Evolving Quality to enable and support a Global Digital Organization
As a champion for quality and continuous improvement, it is always interesting to use the future lens to predict where quality is headed. While the perspectives I share here are from an IT organization’s perspective, I believe that many of the trends I refer to are applicable to all functions and industries.
In my experience, the following are the top three trends that are shaping the future of quality in IT, based on current and emerging customer expectations.
1. Quality has a strategic role in enabling successful digitization and digital product management
While the aspiration for digitization has been in corporate corridors for several years, along with some pockets of accomplishment to tout, there is a more concerted understanding now as to what it really takes to become digital.
We know that becoming a truly digital enterprise requires a committed transformation. Building, sustaining, and scaling this transformation across functions and/or geographies is not merely a technology problem. It is evident that a successful digital transformation requires meticulous orchestration of peoples’ capabilities, processes, data, and cultural factors. Digital transformation also requires the coordination and balancing of a dual enterprise model (innovative digital organization and business-as-usual components). These factors must be managed and ensure that customers’ quality of experience is not compromised.
The quality organization can be an enabling force in driving change with a keen eye on institutionalizing a culture of quality. A critical factor for this cultural shift is to enable a shared commitment to quality and doing away with any reminiscence of a siloed approach to quality.

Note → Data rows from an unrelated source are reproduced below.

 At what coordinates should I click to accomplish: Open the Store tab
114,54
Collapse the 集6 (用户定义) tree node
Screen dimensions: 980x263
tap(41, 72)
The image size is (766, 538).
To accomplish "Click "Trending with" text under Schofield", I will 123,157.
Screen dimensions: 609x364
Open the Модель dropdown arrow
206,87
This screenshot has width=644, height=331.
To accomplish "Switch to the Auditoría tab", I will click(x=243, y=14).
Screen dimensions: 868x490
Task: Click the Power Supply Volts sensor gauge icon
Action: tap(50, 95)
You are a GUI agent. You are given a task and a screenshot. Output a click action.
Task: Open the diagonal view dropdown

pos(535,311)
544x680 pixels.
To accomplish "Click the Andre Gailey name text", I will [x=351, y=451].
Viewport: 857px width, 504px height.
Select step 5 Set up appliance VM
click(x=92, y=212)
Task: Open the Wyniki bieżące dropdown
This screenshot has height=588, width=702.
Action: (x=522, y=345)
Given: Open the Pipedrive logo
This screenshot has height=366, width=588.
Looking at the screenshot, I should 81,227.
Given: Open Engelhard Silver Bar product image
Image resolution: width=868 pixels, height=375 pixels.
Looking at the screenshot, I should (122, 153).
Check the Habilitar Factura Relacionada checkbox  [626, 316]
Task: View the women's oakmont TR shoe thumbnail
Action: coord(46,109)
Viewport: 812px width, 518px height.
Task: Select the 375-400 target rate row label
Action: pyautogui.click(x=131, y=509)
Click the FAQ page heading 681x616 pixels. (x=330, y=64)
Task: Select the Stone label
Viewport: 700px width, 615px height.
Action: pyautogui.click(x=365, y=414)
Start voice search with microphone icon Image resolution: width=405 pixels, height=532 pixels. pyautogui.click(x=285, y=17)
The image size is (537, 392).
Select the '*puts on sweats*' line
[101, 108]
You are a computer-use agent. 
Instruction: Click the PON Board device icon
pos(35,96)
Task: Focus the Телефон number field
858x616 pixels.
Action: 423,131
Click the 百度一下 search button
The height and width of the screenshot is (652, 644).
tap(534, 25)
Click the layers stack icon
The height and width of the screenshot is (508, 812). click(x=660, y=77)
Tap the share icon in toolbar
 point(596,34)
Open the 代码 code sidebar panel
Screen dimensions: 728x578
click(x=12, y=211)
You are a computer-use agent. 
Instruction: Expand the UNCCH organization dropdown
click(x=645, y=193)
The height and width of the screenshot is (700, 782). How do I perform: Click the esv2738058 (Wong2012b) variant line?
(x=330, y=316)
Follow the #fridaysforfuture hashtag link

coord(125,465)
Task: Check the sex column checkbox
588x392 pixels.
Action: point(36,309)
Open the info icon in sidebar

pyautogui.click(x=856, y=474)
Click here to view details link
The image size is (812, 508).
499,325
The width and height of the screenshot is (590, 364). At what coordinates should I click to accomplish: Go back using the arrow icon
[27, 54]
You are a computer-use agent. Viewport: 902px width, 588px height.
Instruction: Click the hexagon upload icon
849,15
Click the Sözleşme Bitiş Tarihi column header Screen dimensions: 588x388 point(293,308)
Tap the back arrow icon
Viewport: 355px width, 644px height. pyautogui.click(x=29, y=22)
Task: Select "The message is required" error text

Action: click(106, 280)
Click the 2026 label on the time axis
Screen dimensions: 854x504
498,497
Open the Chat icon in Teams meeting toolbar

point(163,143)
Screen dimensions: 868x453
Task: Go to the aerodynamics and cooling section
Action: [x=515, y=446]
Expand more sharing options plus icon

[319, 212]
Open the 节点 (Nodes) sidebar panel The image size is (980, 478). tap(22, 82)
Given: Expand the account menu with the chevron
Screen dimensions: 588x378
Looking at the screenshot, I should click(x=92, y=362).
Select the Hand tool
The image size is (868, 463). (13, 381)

2. Focusing on a Minimum Acceptable Product (MAP) is important for Minimum Viable Products (MVP) to succeed
The Lean Startup movement is seeing rapid adoption in large enterprises. There are several case studies and metrics to show that it is possible to scale the lean startup framework within large organizations. The enterprise class lean startup has led some people to assume that this is an opportunity to eliminate disciplined processes and deliverables, although this is not true.
The viability (MVP) of an idea is an important consideration to evolve and validate through experimentation. However, as validated ideas enter the mainstream of development and scale, the need to ensure the acceptability (MAP) of the product by customers requires an adequate blend of agility and experimentation in defining, implementing, and improving processes and practices.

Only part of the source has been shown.